安寧
丘の上の在来線の駅から歩いて10分のところに小さな喫茶店がある。決して立地は悪くはないのだが、年季の入った建築と時代遅れの内装が災いしてか訪れる客はまばらであった。レコードの代わりに地域ラジオを流しているこの寂れた店こそが綾人のバイト先だ。繁盛してるとは言い難いが、その割に時給が高くシフトの対応が柔軟なことから大学入学以来ずっと継続している。
「お、綾人か。いつもより早いじゃないか」
カウンターから声をかけてきた長身の男は、サイズの合わないエプロンで手を軽く拭い綾人のいる更衣室のほうに寄ってくる。客がいないので店内が放置されることは大した問題じゃない。
「まあ講義サボってきましたから……」
「これで何回目だよ。そんなにここの仕事が好きか?」
「別に好きなわけじゃないですけど」
ハハハ、と笑い飛ばし肩を寄せてくるこの男は速水遼。このバイトでの綾人の先輩であり、ほぼ常時オーナー不在のこの店では実質店長業務を任されていた。ちなみにオーナーの顔は一度も見たことがない。採用担当も遼である。
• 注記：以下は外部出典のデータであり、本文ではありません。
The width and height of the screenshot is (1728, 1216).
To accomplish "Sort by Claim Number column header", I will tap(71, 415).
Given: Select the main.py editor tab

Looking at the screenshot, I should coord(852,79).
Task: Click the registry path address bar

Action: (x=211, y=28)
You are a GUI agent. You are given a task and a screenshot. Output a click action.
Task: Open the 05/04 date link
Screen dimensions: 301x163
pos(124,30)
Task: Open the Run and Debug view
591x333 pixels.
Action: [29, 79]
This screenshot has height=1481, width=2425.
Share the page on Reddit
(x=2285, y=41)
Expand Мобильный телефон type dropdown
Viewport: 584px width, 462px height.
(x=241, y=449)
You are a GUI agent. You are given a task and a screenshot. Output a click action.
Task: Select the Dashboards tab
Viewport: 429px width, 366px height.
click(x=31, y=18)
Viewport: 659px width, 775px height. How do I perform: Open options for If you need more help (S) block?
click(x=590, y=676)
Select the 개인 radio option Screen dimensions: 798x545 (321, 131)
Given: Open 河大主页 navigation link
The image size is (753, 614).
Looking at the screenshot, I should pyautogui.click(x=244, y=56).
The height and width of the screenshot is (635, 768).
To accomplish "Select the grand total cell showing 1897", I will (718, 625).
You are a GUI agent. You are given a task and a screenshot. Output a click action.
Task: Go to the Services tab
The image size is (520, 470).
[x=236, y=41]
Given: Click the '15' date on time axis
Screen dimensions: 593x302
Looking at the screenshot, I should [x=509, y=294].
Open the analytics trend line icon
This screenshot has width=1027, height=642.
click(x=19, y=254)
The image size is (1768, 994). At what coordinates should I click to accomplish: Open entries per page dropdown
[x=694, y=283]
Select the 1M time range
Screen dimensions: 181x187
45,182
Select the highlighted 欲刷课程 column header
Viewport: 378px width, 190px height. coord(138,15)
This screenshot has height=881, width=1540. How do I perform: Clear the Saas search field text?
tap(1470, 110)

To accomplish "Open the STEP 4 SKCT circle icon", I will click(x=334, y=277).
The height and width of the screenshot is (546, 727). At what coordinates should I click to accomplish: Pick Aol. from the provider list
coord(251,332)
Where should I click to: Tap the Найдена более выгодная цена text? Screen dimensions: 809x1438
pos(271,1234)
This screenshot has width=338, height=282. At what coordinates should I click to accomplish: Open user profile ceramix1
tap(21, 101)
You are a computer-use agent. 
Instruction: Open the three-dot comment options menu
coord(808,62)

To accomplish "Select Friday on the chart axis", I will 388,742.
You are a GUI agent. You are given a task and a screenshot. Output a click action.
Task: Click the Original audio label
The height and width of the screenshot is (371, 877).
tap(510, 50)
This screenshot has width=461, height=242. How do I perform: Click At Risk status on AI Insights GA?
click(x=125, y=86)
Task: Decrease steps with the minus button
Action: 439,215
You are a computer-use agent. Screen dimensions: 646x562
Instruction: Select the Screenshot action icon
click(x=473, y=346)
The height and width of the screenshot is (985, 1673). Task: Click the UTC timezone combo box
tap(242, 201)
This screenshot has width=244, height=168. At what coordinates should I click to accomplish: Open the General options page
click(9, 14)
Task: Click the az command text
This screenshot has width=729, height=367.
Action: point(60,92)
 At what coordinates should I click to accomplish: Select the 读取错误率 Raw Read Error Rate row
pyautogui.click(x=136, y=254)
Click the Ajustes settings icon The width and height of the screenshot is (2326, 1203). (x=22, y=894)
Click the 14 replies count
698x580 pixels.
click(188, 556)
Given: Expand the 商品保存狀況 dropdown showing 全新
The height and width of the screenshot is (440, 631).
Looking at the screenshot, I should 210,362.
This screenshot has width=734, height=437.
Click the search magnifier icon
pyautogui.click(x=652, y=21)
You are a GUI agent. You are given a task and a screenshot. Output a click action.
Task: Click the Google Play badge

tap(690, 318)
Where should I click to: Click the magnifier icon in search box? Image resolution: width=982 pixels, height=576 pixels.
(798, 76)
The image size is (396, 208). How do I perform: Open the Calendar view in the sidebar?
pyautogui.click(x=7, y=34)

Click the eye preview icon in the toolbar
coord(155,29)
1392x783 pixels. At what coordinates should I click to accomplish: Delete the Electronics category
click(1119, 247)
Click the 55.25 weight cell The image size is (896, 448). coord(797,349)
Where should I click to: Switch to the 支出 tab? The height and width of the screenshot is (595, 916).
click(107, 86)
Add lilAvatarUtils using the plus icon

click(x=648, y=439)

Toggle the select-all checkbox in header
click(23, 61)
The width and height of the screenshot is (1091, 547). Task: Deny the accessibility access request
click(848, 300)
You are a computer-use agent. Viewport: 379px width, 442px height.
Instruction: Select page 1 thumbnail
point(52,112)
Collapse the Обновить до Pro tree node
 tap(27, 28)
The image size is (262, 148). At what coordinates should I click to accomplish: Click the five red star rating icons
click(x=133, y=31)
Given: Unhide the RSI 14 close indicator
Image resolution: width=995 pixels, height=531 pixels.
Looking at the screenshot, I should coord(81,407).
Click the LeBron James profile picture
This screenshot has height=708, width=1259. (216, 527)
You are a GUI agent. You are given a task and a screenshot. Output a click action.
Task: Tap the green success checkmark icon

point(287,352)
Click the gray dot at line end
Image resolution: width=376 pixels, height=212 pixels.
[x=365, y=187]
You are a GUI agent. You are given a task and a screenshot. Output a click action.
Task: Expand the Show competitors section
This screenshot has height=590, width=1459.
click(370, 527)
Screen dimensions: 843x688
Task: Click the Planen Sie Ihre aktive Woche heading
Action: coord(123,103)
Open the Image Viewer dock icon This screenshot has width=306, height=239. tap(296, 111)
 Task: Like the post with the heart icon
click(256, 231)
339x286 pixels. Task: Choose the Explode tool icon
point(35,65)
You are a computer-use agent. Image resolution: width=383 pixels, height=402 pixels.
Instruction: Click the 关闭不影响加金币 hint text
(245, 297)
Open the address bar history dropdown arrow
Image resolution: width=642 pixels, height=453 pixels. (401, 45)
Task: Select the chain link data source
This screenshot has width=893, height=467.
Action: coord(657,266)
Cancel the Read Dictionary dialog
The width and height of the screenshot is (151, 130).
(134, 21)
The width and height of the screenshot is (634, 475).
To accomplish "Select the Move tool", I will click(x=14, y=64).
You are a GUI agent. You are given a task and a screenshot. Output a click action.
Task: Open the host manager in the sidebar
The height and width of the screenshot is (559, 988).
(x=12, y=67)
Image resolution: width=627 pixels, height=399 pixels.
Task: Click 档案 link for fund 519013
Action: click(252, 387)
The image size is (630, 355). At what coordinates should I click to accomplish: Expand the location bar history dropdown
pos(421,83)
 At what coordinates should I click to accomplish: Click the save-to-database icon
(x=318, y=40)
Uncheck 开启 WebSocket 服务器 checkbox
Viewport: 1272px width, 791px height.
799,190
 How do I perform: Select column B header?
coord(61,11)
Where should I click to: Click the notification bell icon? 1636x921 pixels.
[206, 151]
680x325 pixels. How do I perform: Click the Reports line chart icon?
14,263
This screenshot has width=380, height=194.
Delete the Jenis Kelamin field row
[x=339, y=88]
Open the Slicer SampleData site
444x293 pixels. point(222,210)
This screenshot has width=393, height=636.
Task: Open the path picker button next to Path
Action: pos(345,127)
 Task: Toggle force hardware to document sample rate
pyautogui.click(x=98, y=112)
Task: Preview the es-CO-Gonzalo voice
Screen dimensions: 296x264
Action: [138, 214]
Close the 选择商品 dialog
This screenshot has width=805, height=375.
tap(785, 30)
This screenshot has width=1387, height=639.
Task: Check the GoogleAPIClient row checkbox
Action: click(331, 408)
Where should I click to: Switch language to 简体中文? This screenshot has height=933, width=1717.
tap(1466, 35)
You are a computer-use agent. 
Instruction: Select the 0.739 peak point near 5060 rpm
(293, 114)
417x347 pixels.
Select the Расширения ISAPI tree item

「そんなことはどうでもいいや。新しいブレンドを作ったからちょっと飲んでみてくれないか? 感想を聞きたい」
「わかりましたから離してください。着替えてくるんで」
「おっと。悪い悪い」
鬱陶しいと感じることがないと言えば嘘になるが、遼のこの面倒見のいい性格とかさっぱりとした接し方が、綾人には心地よいものがあった。このバイトを1年以上も続けている理由の一つである。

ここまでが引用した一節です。